Compilation album by World Wrestling Entertainment
- Released: November 10, 2004
- Label: Columbia
- Producer: Jim Johnston

World Wrestling Entertainment chronology
| WWE Originals (2004) | ThemeAddict: WWE The Music, Vol. 6 (2004) | WWE Wreckless Intent (2006) |

= ThemeAddict: WWE The Music, Vol. 6 =

ThemeAddict: WWE The Music, Vol. 6 is a compilation album released by WWE in 2004. It mostly features recent theme songs of wrestlers on the roster at the time. The album reached a peak of #38 on the Billboard 200 and #2 on the Billboard Top Soundtracks chart. It also marked the debut of Onika Maraj, or Nicki Minaj.

Professional ratings
Review scores
| Source | Rating |
| AllMusic |  |

==Track listing==
Composed by Jim Johnston (unless noted).
1. Evolution – "Line in the Sand" (performed by Motörhead)
2. Carlito Caribbean Cool – "Cool"
3. Theodore Long – "MacMilitant" (vocals by Miestro)
4. Christian – "Just Close Your Eyes" (performed by Waterproof Blonde)
5. Heidenreich – "Dangerous Politics"
6. WWE Diva Search – "Real Good Girl"
7. Chavo Guerrero – "Chavito Ardiente"
8. The Undertaker – "The Darkest Side (Remix)"
9. Eugene – "Child's Play"
10. Victoria – "Don't Mess With" (vocals by The Hood$tars and Nicki Minaj)
11. Shelton Benjamin – "Ain't No Stoppin' Me" (vocals by Lucien "Lou$tar" George)
12. Billy Kidman – "You Can Run" (vocals by Lorddikim "Boogie" Allah)
13. WWE SmackDown – "Rise Up" (performed by Drowning Pool)
14. Gail Kim – "International Woman" (performed by Dara Shindler)
15. John "Bradshaw" Layfield – "Longhorn"
16. John Cena and Tha Trademarc – "Untouchables" (composers: John Cena and Big Daddy Kane)

==See also==

- Music in professional wrestling

==Notes==

- The CD was released with a bonus DVD which featured the songs set to entrance videos.
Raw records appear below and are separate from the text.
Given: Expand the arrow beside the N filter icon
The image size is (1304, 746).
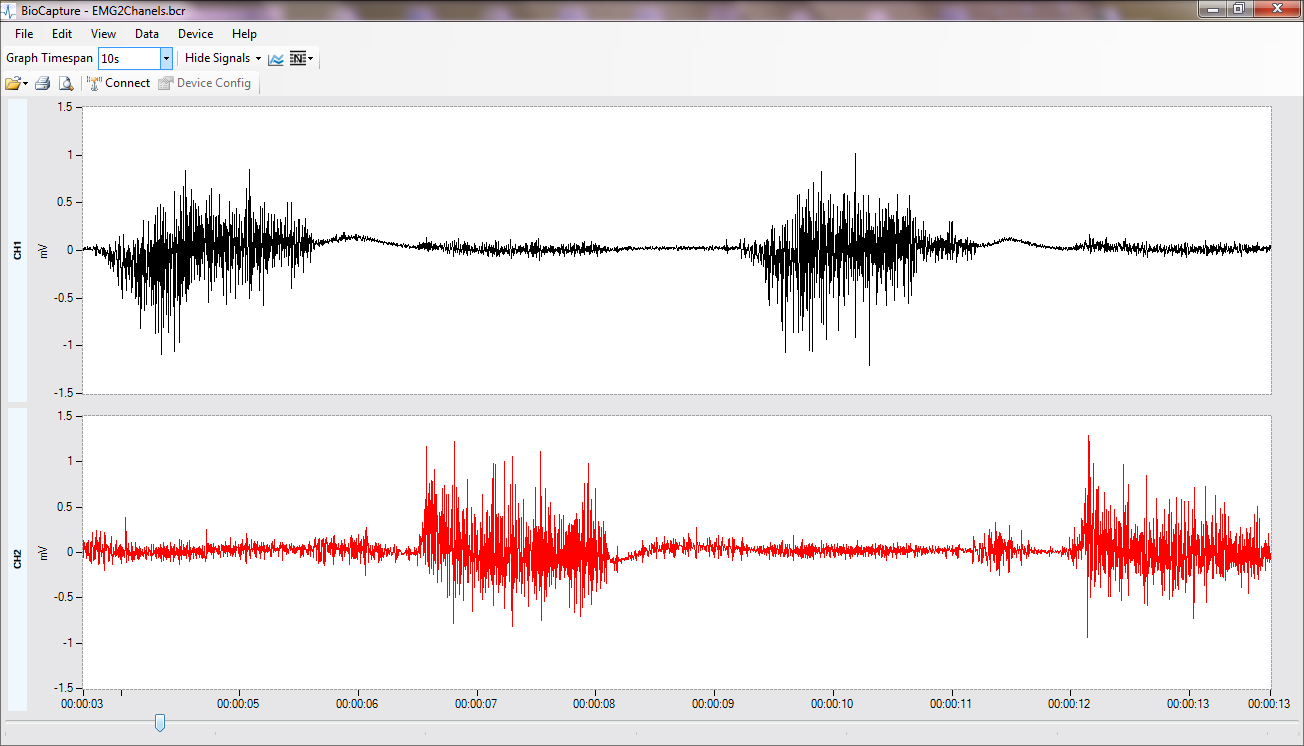Looking at the screenshot, I should tap(311, 59).
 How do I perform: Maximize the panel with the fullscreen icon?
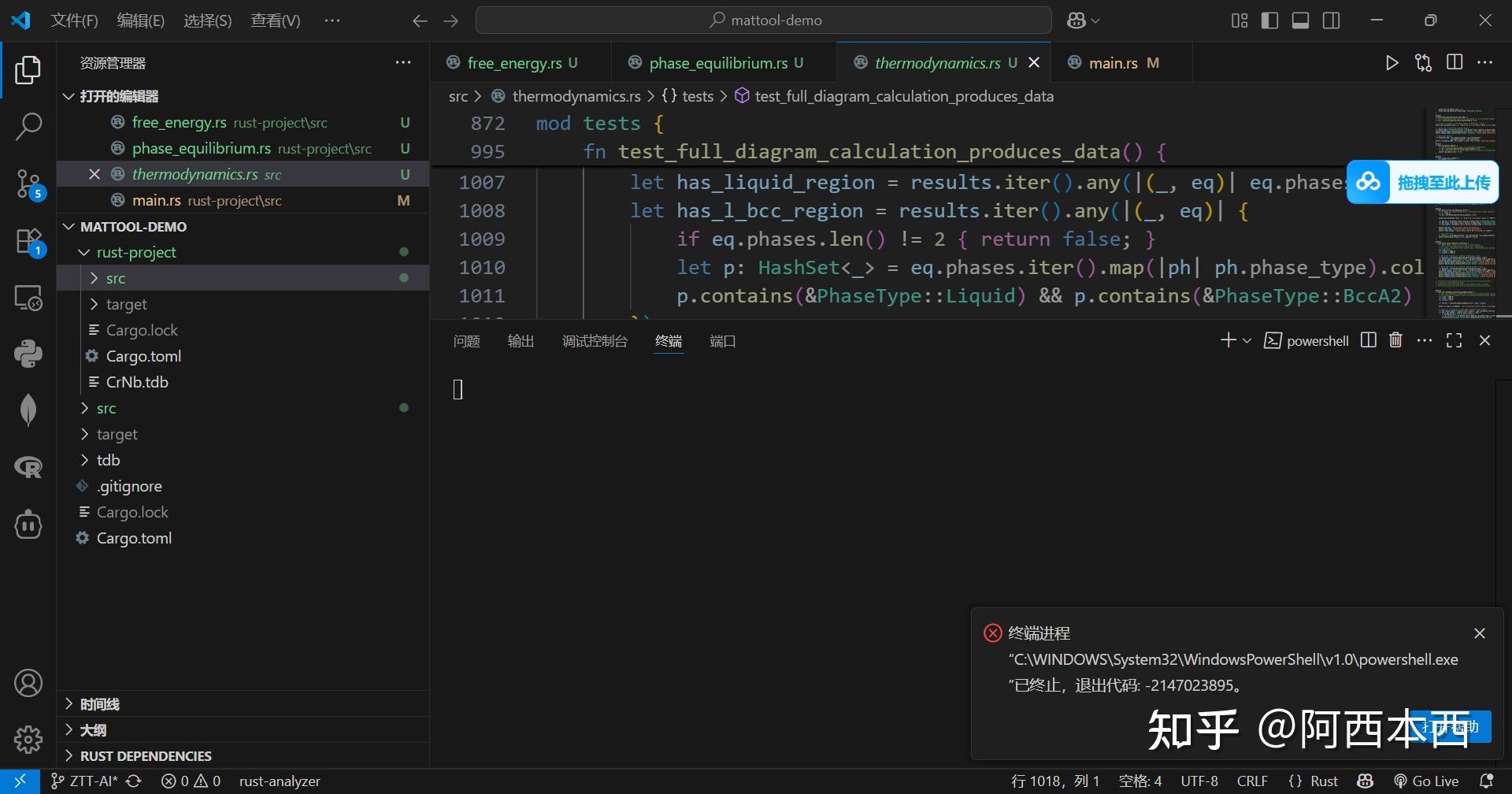(1454, 340)
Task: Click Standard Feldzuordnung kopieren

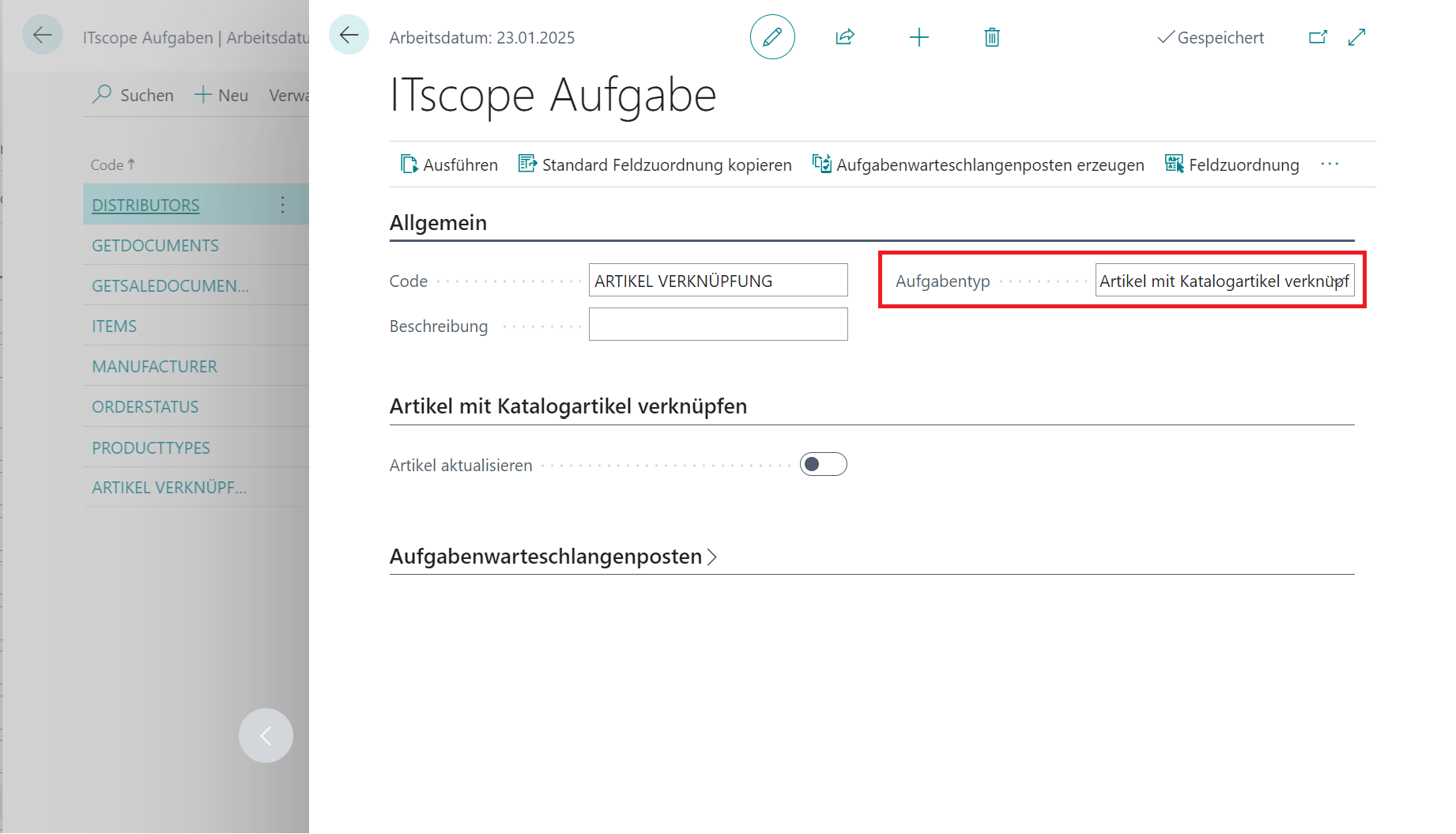Action: click(x=655, y=164)
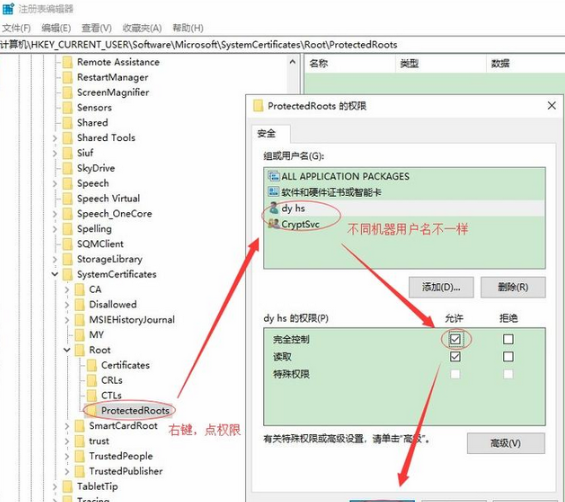Open the 收藏夹(A) menu
This screenshot has height=502, width=565.
pos(142,28)
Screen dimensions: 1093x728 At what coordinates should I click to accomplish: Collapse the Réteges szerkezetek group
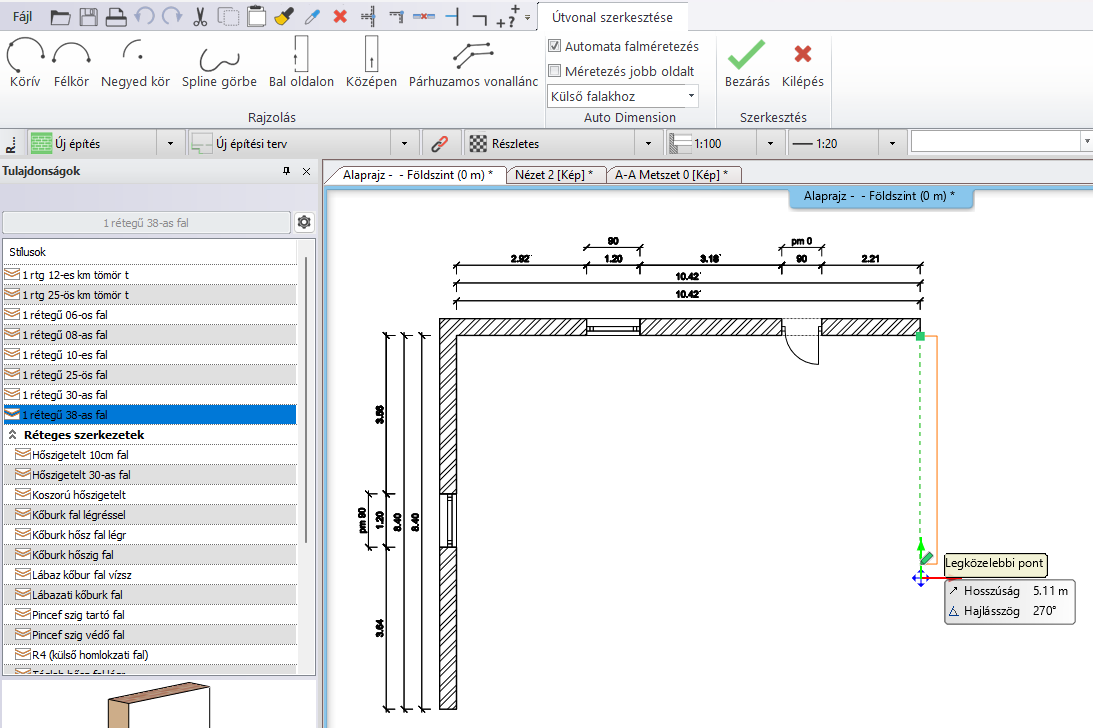coord(14,435)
All but Christian's are featured on the DVD since Christian didn't start using the Waterproof Blonde entrance theme "Just Close Your Eyes" until after the album's release. Unlike the version he used for his entrance music, the version on the CD has extended lyrics.
- There is a hidden easter egg on the DVD of John Cena promoting his then-upcoming album You Can't See Me.
- Undertaker's arena theme is featured on the DVD, but not on the CD.
- There are time differences between the tracks on the DVD and the CD. Some tracks on the DVD version are longer than the CD's counterpart, and vice versa.
- Randy Orton's theme song "Burn in My Light" was originally on the track list featured on various promotional advertisements in select WWE PPV DVDs. However, it would not be released until 2006, on the album WWE Wreckless Intent.
- Nicki Minaj sings the vocals along with The Hood$tars to Victoria's theme song, "Don't Mess With". She is credited as Nicki Maraj.